Reflections of a Bachelor Girl
Author: Helen Rowland
Publisher:
Published: 1909
Total Pages: 136
ISBN-13:
DOWNLOAD EBOOKRead and Download eBook Full
Author: Helen Rowland
Publisher:
Published: 1909
Total Pages: 136
ISBN-13:
DOWNLOAD EBOOKAuthor: Helen Rowland
Publisher: Litres
Published: 2022-05-15
Total Pages: 79
ISBN-13: 5040481713
DOWNLOAD EBOOKAuthor: Helen Rowland
Publisher:
Published: 2010
Total Pages:
ISBN-13:
DOWNLOAD EBOOKAuthor: Nancy A. Walker
Publisher: U of Minnesota Press
Published: 1988
Total Pages: 246
ISBN-13: 0816617023
DOWNLOAD EBOOKDefines why women have been blocked from participating in the mainstream of American comedy yet have overcome hurdles to produce a humor that is sustaining and spells survival for women in society.
Author: Helen Rowland
Publisher: CreateSpace
Published: 2015-02-27
Total Pages: 40
ISBN-13: 9781505572575
DOWNLOAD EBOOK"[...] WHY should matrimony interfere with pleasure in this day of self-rocking cradles, self-cooking ranges—and self-supporting wives? MOST men write a love-letter as cautiously as though they were writing for publication, or fame, or posterity. THE man who breaks his social engagements with you before marriage, will break everything from his word to your heart, afterward. PLATONIC friendship is a ship that starts for Nowhere and nearly[...]".
Author: Martha H. Patterson
Publisher: Rutgers University Press
Published: 2008-05-01
Total Pages: 358
ISBN-13: 0813544947
DOWNLOAD EBOOKIn North America between 1894 and 1930, the rise of the “New Woman” sparked controversy on both sides of the Atlantic and around the world. As she demanded a public voice as well as private fulfillment through work, education, and politics, American journalists debated and defined her. Who was she and where did she come from? Was she to be celebrated as the agent of progress or reviled as a traitor to the traditional family? Over time, the dominant version of the American New Woman became typified as white, educated, and middle class: the suffragist, progressive reformer, and bloomer-wearing bicyclist.
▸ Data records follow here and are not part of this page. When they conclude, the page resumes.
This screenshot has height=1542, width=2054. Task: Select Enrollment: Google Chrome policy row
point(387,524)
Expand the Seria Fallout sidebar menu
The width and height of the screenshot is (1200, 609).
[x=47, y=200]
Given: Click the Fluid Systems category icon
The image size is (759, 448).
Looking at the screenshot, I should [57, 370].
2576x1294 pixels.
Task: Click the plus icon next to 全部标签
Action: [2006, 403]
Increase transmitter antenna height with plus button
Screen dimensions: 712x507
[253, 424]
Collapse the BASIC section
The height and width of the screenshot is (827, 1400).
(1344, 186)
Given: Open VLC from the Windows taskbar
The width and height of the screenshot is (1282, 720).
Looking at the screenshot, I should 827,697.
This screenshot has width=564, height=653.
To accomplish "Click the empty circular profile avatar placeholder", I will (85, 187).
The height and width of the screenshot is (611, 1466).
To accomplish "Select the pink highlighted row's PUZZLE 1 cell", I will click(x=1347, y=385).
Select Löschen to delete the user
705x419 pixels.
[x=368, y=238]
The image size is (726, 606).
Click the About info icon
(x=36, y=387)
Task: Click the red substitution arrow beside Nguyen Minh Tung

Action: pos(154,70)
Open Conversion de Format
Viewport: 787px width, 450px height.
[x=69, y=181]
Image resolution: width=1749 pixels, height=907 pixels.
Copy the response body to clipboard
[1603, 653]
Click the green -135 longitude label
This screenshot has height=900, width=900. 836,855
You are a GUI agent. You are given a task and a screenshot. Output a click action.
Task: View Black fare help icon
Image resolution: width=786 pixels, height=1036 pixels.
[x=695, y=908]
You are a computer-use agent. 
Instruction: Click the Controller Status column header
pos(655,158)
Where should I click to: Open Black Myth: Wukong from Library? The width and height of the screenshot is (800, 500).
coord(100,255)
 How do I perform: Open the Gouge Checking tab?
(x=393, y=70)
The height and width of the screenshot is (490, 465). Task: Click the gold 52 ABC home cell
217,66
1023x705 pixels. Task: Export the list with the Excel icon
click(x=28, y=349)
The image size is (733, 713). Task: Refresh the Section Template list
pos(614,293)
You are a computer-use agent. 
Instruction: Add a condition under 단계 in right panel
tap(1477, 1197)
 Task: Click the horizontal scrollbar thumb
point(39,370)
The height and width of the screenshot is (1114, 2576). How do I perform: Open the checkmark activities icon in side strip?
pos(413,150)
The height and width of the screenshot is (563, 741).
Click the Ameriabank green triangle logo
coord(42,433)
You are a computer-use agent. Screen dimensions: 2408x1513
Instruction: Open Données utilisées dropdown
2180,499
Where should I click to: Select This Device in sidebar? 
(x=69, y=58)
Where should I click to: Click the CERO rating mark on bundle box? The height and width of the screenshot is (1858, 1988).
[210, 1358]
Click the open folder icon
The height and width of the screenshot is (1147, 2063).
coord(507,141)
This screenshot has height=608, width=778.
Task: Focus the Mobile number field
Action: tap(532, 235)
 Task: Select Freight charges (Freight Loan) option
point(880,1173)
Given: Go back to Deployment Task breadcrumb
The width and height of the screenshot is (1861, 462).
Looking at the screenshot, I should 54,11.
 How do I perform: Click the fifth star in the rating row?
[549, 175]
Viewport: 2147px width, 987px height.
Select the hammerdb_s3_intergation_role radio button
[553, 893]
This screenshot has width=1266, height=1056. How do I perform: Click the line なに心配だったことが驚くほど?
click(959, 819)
By the 1920s, the jazz-dancing flapper epitomized her. Yet she also had many other faces. Bringing together a diverse range of essays from the periodical press of the late nineteenth and early twentieth centuries, Martha H. Patterson shows how the New Woman differed according to region, class, politics, race, ethnicity, and historical circumstance. In addition to the New Woman’s prevailing incarnations, she appears here as a gun-wielding heroine, imperialist symbol, assimilationist icon, entrepreneur, socialist, anarchist, thief, vamp, and eugenicist. Together, these readings redefine our understanding of the New Woman and her cultural impact.
Author: Lynn Peril
Publisher: W. W. Norton & Company
Published: 2006-08-17
Total Pages: 416
ISBN-13: 0393349942
DOWNLOAD EBOOKThe author of Pink Think takes on a twentieth-century icon: the college girl. A geek who wears glasses? Or a sex kitten in a teddy? This is the dual vision of the college girl, the unique American archetype born when the age-old conflict over educating women was finally laid to rest. College was a place where women found self-esteem, and yet images in popular culture reflected a lingering distrust of the educated woman. Thus such lofty cultural expressions as Sex Kittens Go to College (1960) and a raft of naughty pictorials in men’s magazines. As in Pink Think, Lynn Peril combines women’s history and popular culture—peppered with delightful examples of femoribilia from the turn of the twentieth century through the 1970s—in an intelligent and witty study of the college girl, the first woman to take that socially controversial step toward educational equity.